## Activity
From the data underneath, reproduce exactly the stretch that begins at the line with "Wie der Elefant" and ends after the line with "Die chinesische Nachtigall (121, 549)".

Start of Data section

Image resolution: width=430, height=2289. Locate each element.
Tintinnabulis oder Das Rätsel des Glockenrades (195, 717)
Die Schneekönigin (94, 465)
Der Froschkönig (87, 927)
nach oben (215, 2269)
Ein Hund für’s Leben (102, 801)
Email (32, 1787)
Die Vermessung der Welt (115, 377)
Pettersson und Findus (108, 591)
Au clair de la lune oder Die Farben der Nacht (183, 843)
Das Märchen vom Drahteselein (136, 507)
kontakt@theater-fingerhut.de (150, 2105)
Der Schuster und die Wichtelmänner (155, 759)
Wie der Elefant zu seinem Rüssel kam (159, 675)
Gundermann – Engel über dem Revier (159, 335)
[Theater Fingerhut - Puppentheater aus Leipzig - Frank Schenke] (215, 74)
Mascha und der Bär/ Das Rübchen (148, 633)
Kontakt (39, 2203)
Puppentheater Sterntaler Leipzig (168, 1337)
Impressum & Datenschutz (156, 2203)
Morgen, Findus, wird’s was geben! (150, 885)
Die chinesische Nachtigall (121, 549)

End of Data section
Start of Data section

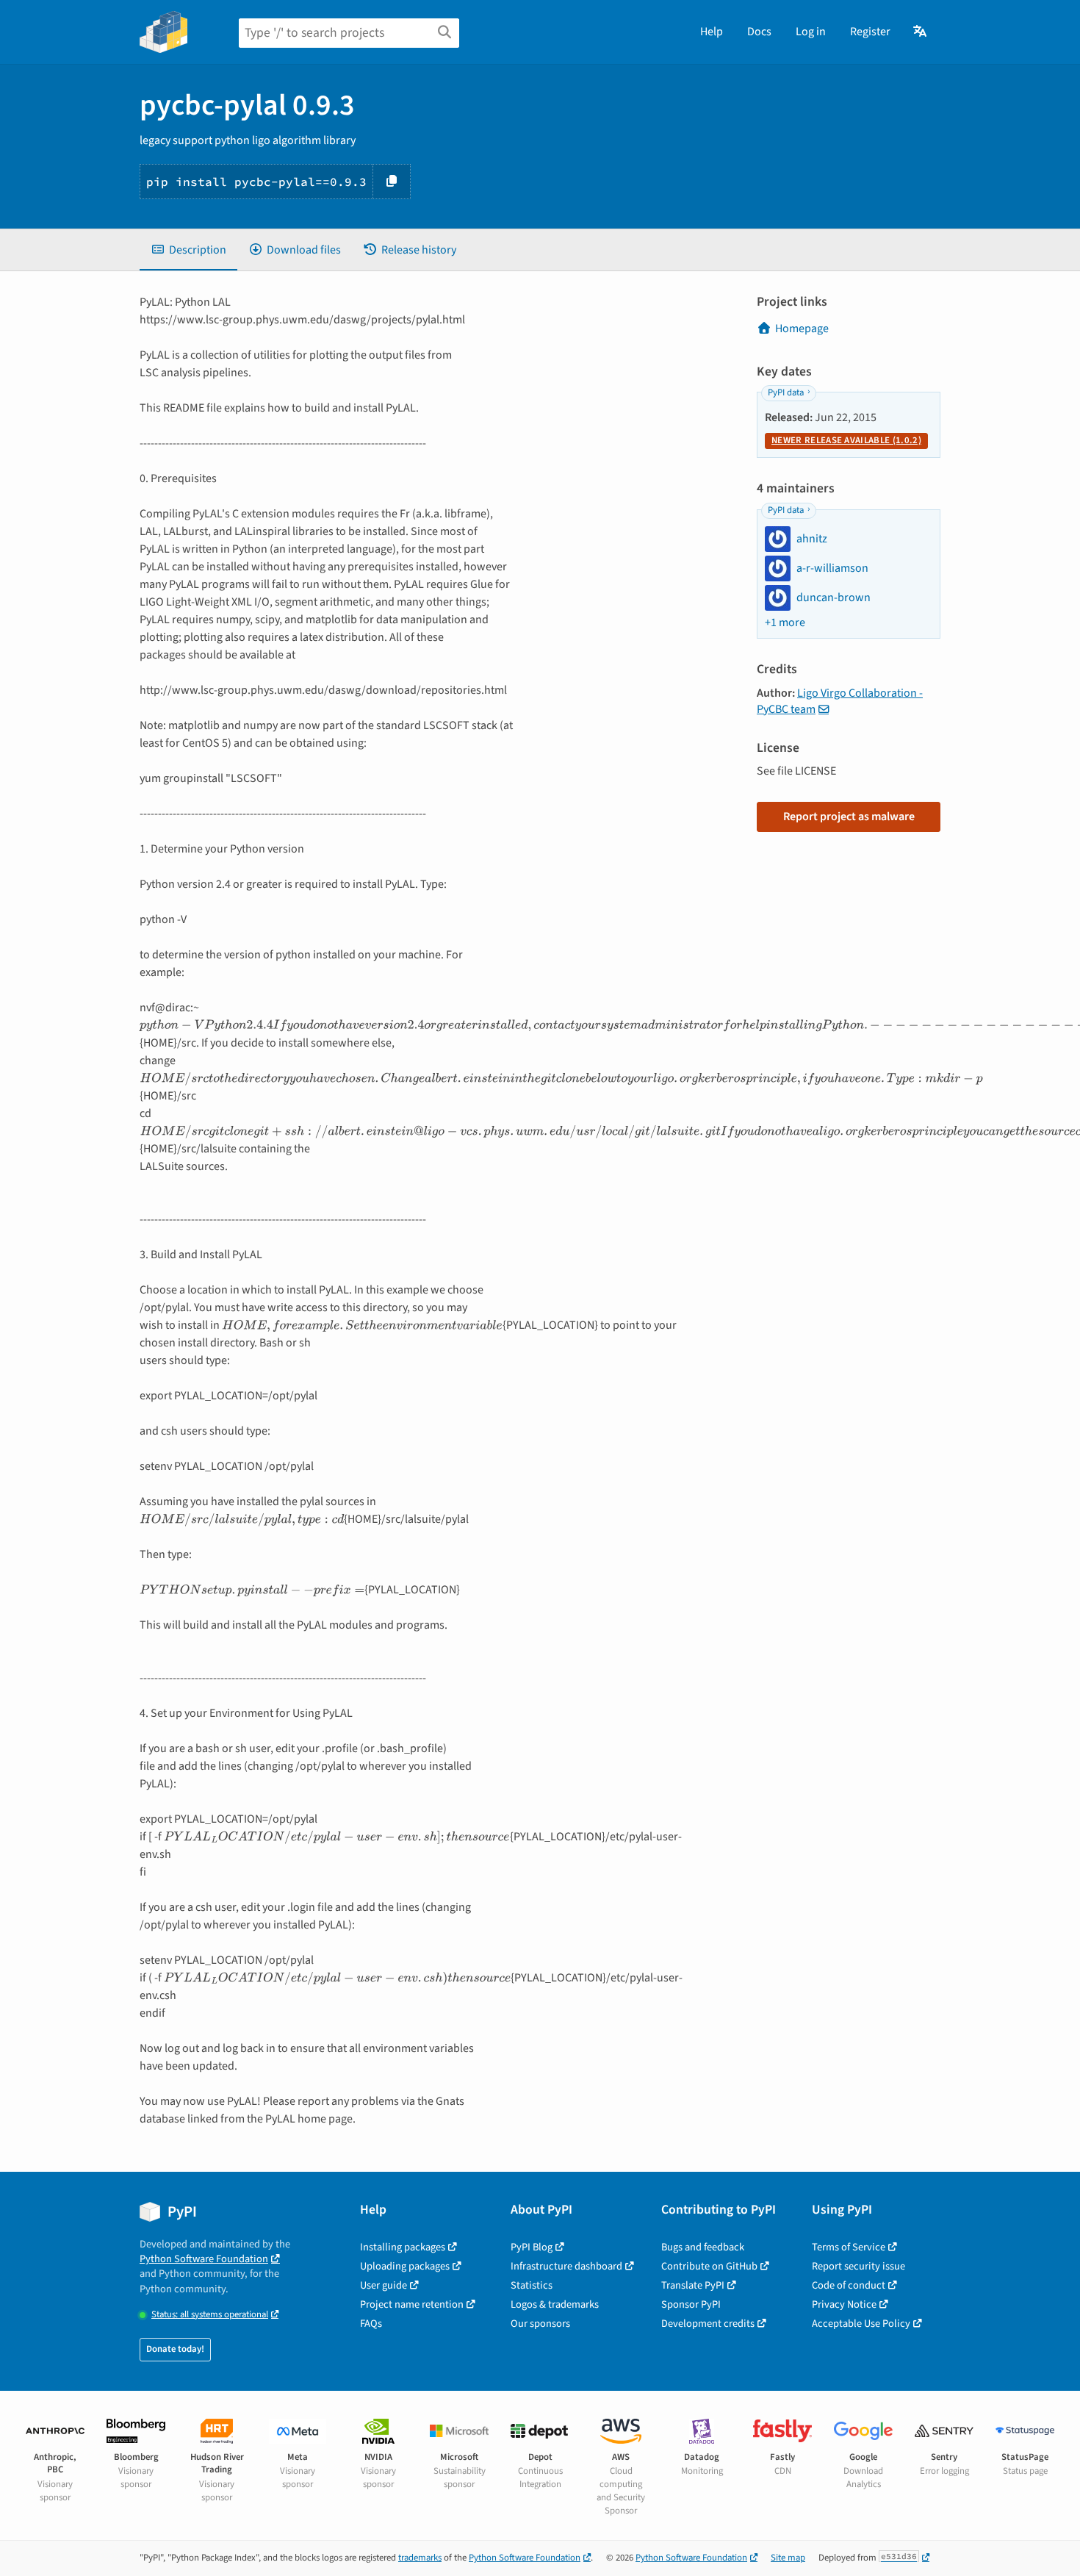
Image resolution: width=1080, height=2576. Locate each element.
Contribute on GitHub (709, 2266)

End of Data section
Start of Data section

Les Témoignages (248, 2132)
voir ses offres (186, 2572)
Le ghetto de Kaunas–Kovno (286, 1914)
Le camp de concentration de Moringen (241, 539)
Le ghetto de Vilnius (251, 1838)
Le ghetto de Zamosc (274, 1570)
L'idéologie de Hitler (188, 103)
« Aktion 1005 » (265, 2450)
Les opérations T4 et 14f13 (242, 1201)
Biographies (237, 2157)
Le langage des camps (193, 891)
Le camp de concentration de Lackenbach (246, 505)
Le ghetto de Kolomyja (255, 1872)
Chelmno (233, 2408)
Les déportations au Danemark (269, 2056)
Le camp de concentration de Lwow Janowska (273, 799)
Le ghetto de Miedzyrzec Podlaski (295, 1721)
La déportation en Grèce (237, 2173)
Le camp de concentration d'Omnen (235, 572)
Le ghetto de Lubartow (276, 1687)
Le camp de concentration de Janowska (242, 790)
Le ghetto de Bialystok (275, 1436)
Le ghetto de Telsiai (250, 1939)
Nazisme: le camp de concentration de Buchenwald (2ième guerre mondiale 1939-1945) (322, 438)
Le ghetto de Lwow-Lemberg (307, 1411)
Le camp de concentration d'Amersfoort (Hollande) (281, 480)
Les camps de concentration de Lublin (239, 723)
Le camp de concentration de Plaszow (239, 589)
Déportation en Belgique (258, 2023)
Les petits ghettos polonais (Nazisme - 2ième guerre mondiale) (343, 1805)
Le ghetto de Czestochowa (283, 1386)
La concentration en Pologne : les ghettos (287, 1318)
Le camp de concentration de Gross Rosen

End of Data section

## Answer to this exercise
Wie der Elefant zu seinem Rüssel kam (159, 675)
Gundermann – Engel über dem Revier (159, 335)
[Theater Fingerhut - Puppentheater aus Leipzig - Frank Schenke] (215, 74)
Mascha und der Bär/ Das Rübchen (148, 633)
Kontakt (39, 2203)
Puppentheater Sterntaler Leipzig (168, 1337)
Impressum & Datenschutz (156, 2203)
Morgen, Findus, wird’s was geben! (150, 885)
Die chinesische Nachtigall (121, 549)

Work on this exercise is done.